#### Material to process
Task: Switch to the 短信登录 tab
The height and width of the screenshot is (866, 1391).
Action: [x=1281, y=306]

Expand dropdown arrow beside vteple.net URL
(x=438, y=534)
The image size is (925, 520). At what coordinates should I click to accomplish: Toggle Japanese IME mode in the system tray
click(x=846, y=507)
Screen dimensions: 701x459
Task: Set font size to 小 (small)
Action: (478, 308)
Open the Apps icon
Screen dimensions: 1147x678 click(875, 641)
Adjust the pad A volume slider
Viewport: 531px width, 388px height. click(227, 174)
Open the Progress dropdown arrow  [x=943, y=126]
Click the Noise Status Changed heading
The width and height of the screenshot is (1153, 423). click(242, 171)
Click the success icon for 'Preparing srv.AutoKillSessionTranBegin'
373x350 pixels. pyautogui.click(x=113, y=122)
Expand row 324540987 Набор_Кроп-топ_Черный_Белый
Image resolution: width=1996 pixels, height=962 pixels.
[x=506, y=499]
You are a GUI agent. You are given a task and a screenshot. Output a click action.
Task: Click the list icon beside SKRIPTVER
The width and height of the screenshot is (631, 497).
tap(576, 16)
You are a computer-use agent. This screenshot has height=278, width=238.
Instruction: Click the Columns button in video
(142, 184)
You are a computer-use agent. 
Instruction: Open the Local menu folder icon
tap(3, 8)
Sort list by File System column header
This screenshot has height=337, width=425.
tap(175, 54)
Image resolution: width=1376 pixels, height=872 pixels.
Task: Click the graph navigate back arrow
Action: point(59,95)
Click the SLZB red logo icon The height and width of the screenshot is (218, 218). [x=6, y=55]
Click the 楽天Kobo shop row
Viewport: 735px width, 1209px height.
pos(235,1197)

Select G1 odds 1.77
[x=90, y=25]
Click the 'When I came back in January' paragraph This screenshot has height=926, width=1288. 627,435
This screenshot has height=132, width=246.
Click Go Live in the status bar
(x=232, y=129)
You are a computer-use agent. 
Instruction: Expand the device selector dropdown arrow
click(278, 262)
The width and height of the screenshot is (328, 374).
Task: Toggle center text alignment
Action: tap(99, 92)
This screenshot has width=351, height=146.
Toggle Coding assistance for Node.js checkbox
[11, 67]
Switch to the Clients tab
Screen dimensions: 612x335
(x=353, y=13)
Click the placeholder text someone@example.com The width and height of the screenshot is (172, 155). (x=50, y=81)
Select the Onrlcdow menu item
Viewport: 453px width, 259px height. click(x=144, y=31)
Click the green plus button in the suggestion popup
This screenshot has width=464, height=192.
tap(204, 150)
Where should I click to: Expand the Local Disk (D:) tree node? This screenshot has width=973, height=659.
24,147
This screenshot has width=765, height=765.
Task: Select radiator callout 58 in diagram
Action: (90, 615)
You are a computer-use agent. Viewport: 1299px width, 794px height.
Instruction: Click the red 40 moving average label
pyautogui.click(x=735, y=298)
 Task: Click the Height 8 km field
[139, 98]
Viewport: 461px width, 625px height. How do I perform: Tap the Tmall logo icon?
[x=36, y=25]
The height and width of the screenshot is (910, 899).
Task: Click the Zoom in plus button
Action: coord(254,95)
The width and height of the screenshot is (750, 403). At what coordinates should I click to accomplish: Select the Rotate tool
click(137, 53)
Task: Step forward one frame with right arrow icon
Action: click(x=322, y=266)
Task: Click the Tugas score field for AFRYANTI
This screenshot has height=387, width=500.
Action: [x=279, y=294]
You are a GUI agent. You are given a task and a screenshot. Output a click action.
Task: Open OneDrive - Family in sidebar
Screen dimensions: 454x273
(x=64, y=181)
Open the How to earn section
########
## Task to carry out
Exactness is what counts here: write out every record again.

## Result of the exercise
Task: Switch to the 短信登录 tab
The height and width of the screenshot is (866, 1391).
Action: [x=1281, y=306]

Expand dropdown arrow beside vteple.net URL
(x=438, y=534)
The image size is (925, 520). At what coordinates should I click to accomplish: Toggle Japanese IME mode in the system tray
click(x=846, y=507)
Screen dimensions: 701x459
Task: Set font size to 小 (small)
Action: (478, 308)
Open the Apps icon
Screen dimensions: 1147x678 click(875, 641)
Adjust the pad A volume slider
Viewport: 531px width, 388px height. click(227, 174)
Open the Progress dropdown arrow  [x=943, y=126]
Click the Noise Status Changed heading
The width and height of the screenshot is (1153, 423). click(242, 171)
Click the success icon for 'Preparing srv.AutoKillSessionTranBegin'
373x350 pixels. pyautogui.click(x=113, y=122)
Expand row 324540987 Набор_Кроп-топ_Черный_Белый
Image resolution: width=1996 pixels, height=962 pixels.
[x=506, y=499]
You are a GUI agent. You are given a task and a screenshot. Output a click action.
Task: Click the list icon beside SKRIPTVER
The width and height of the screenshot is (631, 497).
tap(576, 16)
You are a computer-use agent. This screenshot has height=278, width=238.
Instruction: Click the Columns button in video
(142, 184)
You are a computer-use agent. 
Instruction: Open the Local menu folder icon
tap(3, 8)
Sort list by File System column header
This screenshot has height=337, width=425.
tap(175, 54)
Image resolution: width=1376 pixels, height=872 pixels.
Task: Click the graph navigate back arrow
Action: point(59,95)
Click the SLZB red logo icon The height and width of the screenshot is (218, 218). [x=6, y=55]
Click the 楽天Kobo shop row
Viewport: 735px width, 1209px height.
pos(235,1197)

Select G1 odds 1.77
[x=90, y=25]
Click the 'When I came back in January' paragraph This screenshot has height=926, width=1288. 627,435
This screenshot has height=132, width=246.
Click Go Live in the status bar
(x=232, y=129)
You are a computer-use agent. 
Instruction: Expand the device selector dropdown arrow
click(278, 262)
The width and height of the screenshot is (328, 374).
Task: Toggle center text alignment
Action: tap(99, 92)
This screenshot has width=351, height=146.
Toggle Coding assistance for Node.js checkbox
[11, 67]
Switch to the Clients tab
Screen dimensions: 612x335
(x=353, y=13)
Click the placeholder text someone@example.com The width and height of the screenshot is (172, 155). (x=50, y=81)
Select the Onrlcdow menu item
Viewport: 453px width, 259px height. click(x=144, y=31)
Click the green plus button in the suggestion popup
This screenshot has width=464, height=192.
tap(204, 150)
Where should I click to: Expand the Local Disk (D:) tree node? This screenshot has width=973, height=659.
24,147
This screenshot has width=765, height=765.
Task: Select radiator callout 58 in diagram
Action: (90, 615)
You are a computer-use agent. Viewport: 1299px width, 794px height.
Instruction: Click the red 40 moving average label
pyautogui.click(x=735, y=298)
 Task: Click the Height 8 km field
[139, 98]
Viewport: 461px width, 625px height. How do I perform: Tap the Tmall logo icon?
[x=36, y=25]
The height and width of the screenshot is (910, 899).
Task: Click the Zoom in plus button
Action: coord(254,95)
The width and height of the screenshot is (750, 403). At what coordinates should I click to accomplish: Select the Rotate tool
click(137, 53)
Task: Step forward one frame with right arrow icon
Action: click(x=322, y=266)
Task: Click the Tugas score field for AFRYANTI
This screenshot has height=387, width=500.
Action: [x=279, y=294]
You are a GUI agent. You are given a task and a screenshot. Output a click action.
Task: Open OneDrive - Family in sidebar
Screen dimensions: 454x273
(x=64, y=181)
Open the How to earn section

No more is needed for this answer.